A good example of such integration where the cultural identity has not been lost is that of the Indian community, the Sikhs, in the United Kingdom. This community at first was viewed upon as foreign and almost as one encroaching upon British culture, although India had been a dominated by the British empire. By now, however, the British parliament has an ‘All Party Parliamentary Group for British Sikhs’, which deals with issues relevant to the Sikh community. That does not mean that all problems have been solved and everyone in the British society is just peacefully living next to one another. 2011 saw the first Sikh Member of Parliament wearing a traditional turban in parliament. The Sikh community found this ‘too little, too late’ whilst for many British this was already going out on a limb to give a cultural minority the right to display a religious symbol in parliament. Many European countries share this rigid separation between religion and State. Only in recent years have European societies come to accept that immigrant communities have become such an inherent part of their national identity that allowances should be made for their traditional garments. This is not something which can be changed with one single generation of immigrants though; it takes decades for such change to be broadly supported by and indeed incorporated into the culture of the host community.
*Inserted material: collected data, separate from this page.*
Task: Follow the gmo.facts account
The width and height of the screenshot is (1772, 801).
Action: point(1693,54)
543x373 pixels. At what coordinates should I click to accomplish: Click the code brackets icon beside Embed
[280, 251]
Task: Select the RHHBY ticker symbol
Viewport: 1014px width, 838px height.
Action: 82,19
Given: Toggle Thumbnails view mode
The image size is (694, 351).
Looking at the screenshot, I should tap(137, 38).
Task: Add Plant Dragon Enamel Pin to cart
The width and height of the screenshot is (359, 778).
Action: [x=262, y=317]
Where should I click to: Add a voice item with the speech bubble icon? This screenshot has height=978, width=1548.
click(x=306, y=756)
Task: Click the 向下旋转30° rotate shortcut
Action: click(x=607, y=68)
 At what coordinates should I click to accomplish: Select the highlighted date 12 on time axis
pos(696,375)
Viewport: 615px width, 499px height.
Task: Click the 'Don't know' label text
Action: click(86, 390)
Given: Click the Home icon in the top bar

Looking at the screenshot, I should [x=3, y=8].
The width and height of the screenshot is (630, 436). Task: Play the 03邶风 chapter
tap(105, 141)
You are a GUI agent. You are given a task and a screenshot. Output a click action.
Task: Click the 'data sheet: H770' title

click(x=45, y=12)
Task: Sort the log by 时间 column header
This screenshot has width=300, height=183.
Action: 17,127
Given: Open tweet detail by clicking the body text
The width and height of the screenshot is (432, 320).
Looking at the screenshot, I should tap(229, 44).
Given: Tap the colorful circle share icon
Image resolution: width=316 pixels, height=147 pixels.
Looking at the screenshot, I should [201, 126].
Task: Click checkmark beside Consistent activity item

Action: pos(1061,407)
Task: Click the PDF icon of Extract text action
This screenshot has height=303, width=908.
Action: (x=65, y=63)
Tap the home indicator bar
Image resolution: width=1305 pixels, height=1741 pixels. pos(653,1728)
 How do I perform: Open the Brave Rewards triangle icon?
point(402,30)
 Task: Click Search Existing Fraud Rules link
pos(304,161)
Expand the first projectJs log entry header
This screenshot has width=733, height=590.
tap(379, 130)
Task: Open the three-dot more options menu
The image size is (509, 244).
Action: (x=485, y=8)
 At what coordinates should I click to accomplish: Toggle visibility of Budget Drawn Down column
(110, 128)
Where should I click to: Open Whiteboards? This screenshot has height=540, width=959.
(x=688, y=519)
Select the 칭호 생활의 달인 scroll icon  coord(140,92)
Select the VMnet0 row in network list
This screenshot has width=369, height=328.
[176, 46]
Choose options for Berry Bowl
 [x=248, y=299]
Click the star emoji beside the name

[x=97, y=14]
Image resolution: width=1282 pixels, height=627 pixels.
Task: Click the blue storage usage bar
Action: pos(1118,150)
I feel it is my duty, however, to point out that this is not an issue dealt with merely in Western Europe, as we sometimes are inclined to think. Let me cite another example: In Turkey the separation between religion and State may be even stricter than in some Western European countries. In 2011 it was the APK party of the current Prime Minister Erdogan who placed a female candidate on its list for the district of Antalya who was known to wear a headscarf. Now, the APK knew that the candidate in question had no chance of winning in this district, thereby preventing a full-blown parliamentary crisis, but it still caused quite the commotion. This goes to show that whilst our discussions mostly focus on Moroccans abroad and that the majority of those who emigrate to (Western) Europe, these are not issues unique for this relationship between Moroccan immigrants and European host communities.
I will leave it at that for now, but I would be delighted to continue the discussion after the interventions of the other most honourable speakers on the panel and I would welcome any questions there might be afterwards.